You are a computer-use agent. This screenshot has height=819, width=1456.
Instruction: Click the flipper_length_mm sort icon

——

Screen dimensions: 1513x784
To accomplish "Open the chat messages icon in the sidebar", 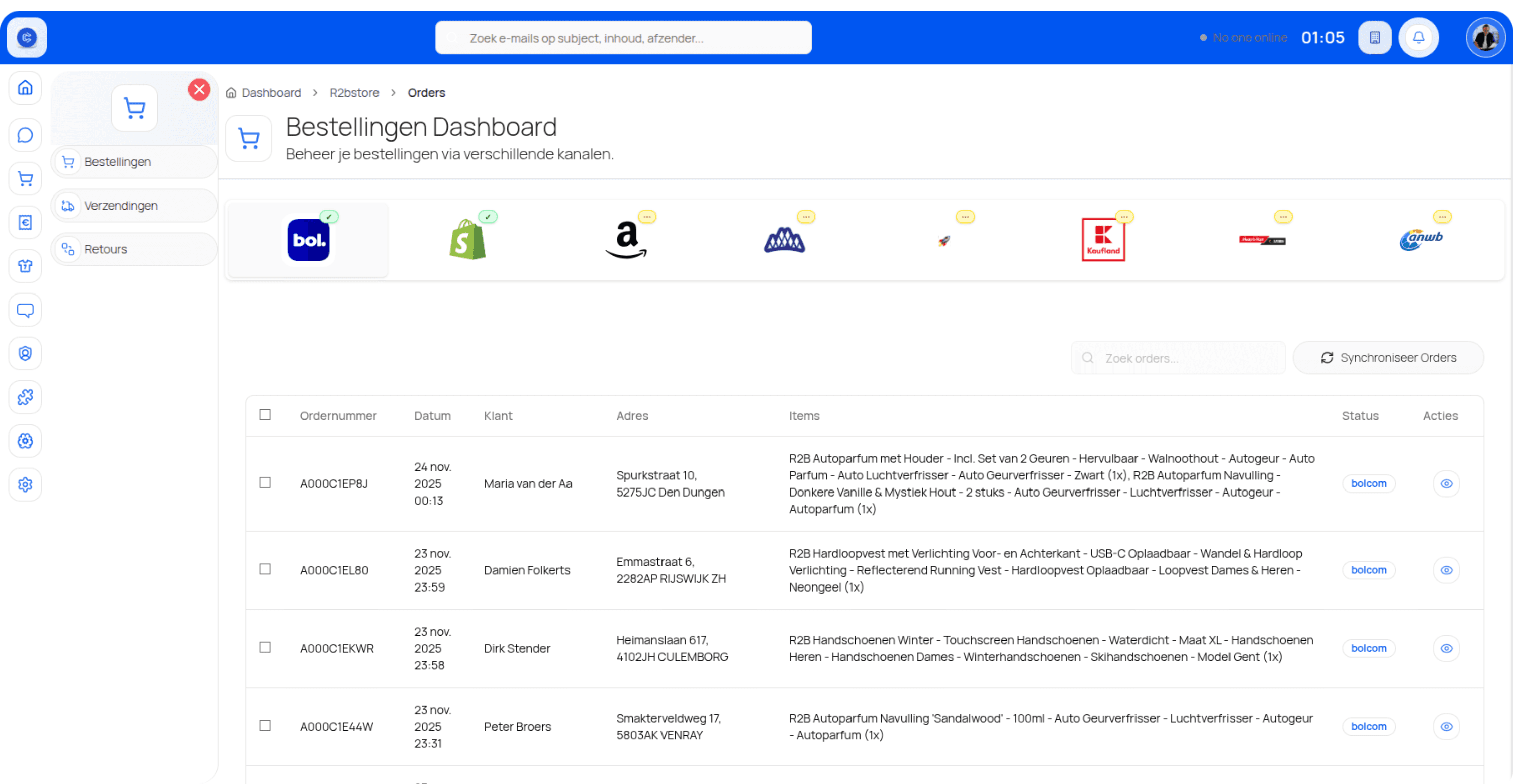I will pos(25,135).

——

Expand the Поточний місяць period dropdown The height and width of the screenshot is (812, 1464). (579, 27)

——

Above are the records; from them, give again exactly the lines from the one containing "You are a computer-use" to the one containing "Instruction: Click the", both lines included, and nothing more.

- **SOLUTION FOR THIS TASK**
You are a computer-use agent. This screenshot has height=819, width=1456.
Instruction: Click the flipper_length_mm sort icon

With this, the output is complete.